In the figure below we first calculate the triangle areas for each point. The smallest one is removed, and its effective area is recorded. Once this point is gone it's clear that we need to remove two triangles and introduce two more. We continue to remove the smallest triangle until only the straight line segment between the first and last points is left. Once the effective areas are recorded any level of simplfication can be found in a single pass through the data.

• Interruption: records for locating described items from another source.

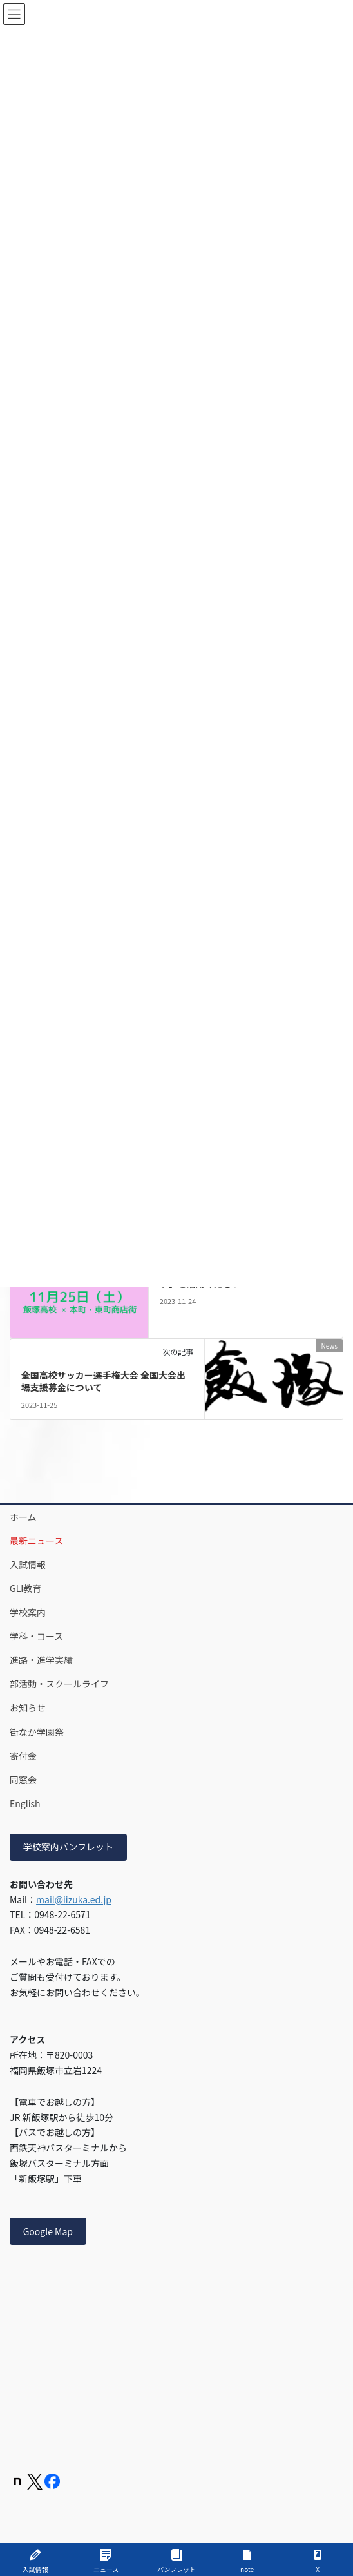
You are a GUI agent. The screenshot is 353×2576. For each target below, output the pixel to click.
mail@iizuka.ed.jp (73, 1899)
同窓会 (23, 1779)
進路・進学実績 (41, 1659)
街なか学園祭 (37, 1731)
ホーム (23, 1516)
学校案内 (28, 1612)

The Visvalingam Whyatt algorithm tends to remove deviations from the input line, instead of ensuring that they remain. On most real world datasets it can remove a large proportion of points before it even becomes noticable. Topographies and coastlines are especially amenable to the Visvalingam Whyatt algorithm.

Here is a brief overview of one possible implementation. I first construct a vector of triangle structs which contain their area, and the indices of the points which make them up. Then form a min-heap of these triangle objects by area. The min-heap is an ideal data structure as the smallest triangle can be found very quickly, and as new triangles are added it can be updated efficiently.

Then begin popping off the minimum area triangle, and populate the effective area. Instead of trying to re-prioritise the two triangles which have been invalidated, I took an idea from many implementations of Djikstra's algorithm, which commonly leaves things in the queue, and I only discard the triangles as they become the minimum. As each triangle is removed, two new triangle objects are then added and pushed into the heap.

This implementation can be very quick, and once the effective areas are populated, can simplify large polylines instantly. This makes the algorithm very appropriate for an interactive simplfication which can be user controlled.

Conclusion

This was a very short, but enjoyable project. I enjoyed manipulating the recursion in the Ramer Douglas Peucker algorithm to effectively stream out the result polyline. Also, the Visvalingam Whyatt algorithm has received a lot of positive feedback, in part due to its speed, but also due to its slightly more applicable results with topography contours.

References

Douglas, D. H., & Peucker, T. K. (1973). Algorithms for the reduction of the number of points required to represent a digitized line or its caricature. Cartographica: The International Journal for Geographic Information and Geovisualization, 10(2), 112–122.

Ramer, U. (1972). An iterative procedure for the polygonal approximation of plane curves. Computer Graphics and Image Processing, 1(3), 244–256.

Visvalingam, M., & Whyatt, J. (2013). Line generalisation by repeated elimination of points. The Cartographic Journal.